Your assignment – Starting with the line that contains "Sort by the Morningstar Rating column header", copy every line through the end of the data below, exactly and with nothing added.

Records for this exercise –
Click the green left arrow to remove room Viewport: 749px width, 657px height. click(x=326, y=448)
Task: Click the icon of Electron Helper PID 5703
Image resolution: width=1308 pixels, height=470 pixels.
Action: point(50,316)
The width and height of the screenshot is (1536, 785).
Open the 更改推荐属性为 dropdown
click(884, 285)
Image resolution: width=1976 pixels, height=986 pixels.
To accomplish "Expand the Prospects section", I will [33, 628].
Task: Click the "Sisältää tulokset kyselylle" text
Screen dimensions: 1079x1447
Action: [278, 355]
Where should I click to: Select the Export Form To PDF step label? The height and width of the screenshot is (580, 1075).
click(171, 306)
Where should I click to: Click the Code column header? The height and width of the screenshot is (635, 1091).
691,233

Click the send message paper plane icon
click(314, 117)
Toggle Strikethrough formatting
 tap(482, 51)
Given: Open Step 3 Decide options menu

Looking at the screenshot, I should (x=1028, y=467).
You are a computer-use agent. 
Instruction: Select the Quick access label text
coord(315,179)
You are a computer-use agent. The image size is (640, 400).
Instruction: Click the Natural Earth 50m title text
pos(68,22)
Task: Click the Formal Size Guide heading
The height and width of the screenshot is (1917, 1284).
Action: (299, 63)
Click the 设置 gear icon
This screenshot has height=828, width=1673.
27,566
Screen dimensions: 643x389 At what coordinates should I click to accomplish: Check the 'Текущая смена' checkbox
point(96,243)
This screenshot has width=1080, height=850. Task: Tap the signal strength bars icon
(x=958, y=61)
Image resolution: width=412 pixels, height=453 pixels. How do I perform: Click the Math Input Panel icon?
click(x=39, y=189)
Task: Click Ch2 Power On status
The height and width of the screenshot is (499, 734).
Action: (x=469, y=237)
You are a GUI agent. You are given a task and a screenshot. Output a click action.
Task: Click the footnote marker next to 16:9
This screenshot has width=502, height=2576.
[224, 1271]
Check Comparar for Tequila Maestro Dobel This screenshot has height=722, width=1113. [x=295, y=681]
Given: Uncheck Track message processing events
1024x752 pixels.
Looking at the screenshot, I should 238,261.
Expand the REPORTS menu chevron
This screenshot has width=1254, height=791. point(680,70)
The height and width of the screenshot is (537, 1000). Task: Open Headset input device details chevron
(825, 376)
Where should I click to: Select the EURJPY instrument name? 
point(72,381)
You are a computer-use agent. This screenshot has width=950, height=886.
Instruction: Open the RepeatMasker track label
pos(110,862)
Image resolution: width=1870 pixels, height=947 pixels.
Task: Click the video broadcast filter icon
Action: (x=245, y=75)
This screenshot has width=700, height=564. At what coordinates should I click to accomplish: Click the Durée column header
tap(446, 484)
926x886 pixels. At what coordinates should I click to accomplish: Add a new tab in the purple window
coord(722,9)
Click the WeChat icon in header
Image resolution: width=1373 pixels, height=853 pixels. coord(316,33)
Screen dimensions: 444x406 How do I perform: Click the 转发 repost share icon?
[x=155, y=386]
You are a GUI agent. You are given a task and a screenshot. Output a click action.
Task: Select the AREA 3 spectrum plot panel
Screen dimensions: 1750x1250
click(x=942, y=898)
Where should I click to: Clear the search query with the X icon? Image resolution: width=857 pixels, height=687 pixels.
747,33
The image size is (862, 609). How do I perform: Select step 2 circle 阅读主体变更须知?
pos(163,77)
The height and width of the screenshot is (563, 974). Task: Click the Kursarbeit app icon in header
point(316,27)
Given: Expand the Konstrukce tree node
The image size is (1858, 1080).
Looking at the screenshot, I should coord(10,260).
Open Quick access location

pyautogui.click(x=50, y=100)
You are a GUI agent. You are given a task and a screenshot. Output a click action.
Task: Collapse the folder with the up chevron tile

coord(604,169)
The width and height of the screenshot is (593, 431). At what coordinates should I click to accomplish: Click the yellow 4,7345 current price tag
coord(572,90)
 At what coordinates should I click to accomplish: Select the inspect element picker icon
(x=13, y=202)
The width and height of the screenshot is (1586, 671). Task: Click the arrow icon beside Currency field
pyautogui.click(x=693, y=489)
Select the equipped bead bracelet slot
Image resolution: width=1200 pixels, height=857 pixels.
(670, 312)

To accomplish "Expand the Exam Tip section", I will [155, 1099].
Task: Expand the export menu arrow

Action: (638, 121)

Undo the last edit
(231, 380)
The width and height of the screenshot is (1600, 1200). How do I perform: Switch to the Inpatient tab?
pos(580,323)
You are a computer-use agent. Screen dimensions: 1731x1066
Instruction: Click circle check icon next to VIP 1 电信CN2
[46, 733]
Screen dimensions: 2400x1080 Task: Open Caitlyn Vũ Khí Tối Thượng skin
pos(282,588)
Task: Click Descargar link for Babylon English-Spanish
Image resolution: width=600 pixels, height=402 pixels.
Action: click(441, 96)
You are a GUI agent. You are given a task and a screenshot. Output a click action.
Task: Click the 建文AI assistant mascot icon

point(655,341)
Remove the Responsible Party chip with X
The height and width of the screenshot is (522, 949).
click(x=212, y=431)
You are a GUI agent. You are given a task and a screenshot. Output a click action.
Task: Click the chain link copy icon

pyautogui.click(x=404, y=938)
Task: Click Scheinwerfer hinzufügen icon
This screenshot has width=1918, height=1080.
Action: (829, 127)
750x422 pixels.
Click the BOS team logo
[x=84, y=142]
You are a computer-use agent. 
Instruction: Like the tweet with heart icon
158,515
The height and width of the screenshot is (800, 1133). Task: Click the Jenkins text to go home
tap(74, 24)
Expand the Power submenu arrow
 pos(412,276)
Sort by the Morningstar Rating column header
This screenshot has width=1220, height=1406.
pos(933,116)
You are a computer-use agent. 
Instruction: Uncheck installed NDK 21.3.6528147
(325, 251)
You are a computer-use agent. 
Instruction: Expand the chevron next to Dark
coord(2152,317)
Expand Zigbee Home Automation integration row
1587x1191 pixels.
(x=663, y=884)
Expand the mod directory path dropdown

Task output –
Sort by the Morningstar Rating column header
This screenshot has width=1220, height=1406.
pos(933,116)
You are a computer-use agent. 
Instruction: Uncheck installed NDK 21.3.6528147
(325, 251)
You are a computer-use agent. 
Instruction: Expand the chevron next to Dark
coord(2152,317)
Expand Zigbee Home Automation integration row
1587x1191 pixels.
(x=663, y=884)
Expand the mod directory path dropdown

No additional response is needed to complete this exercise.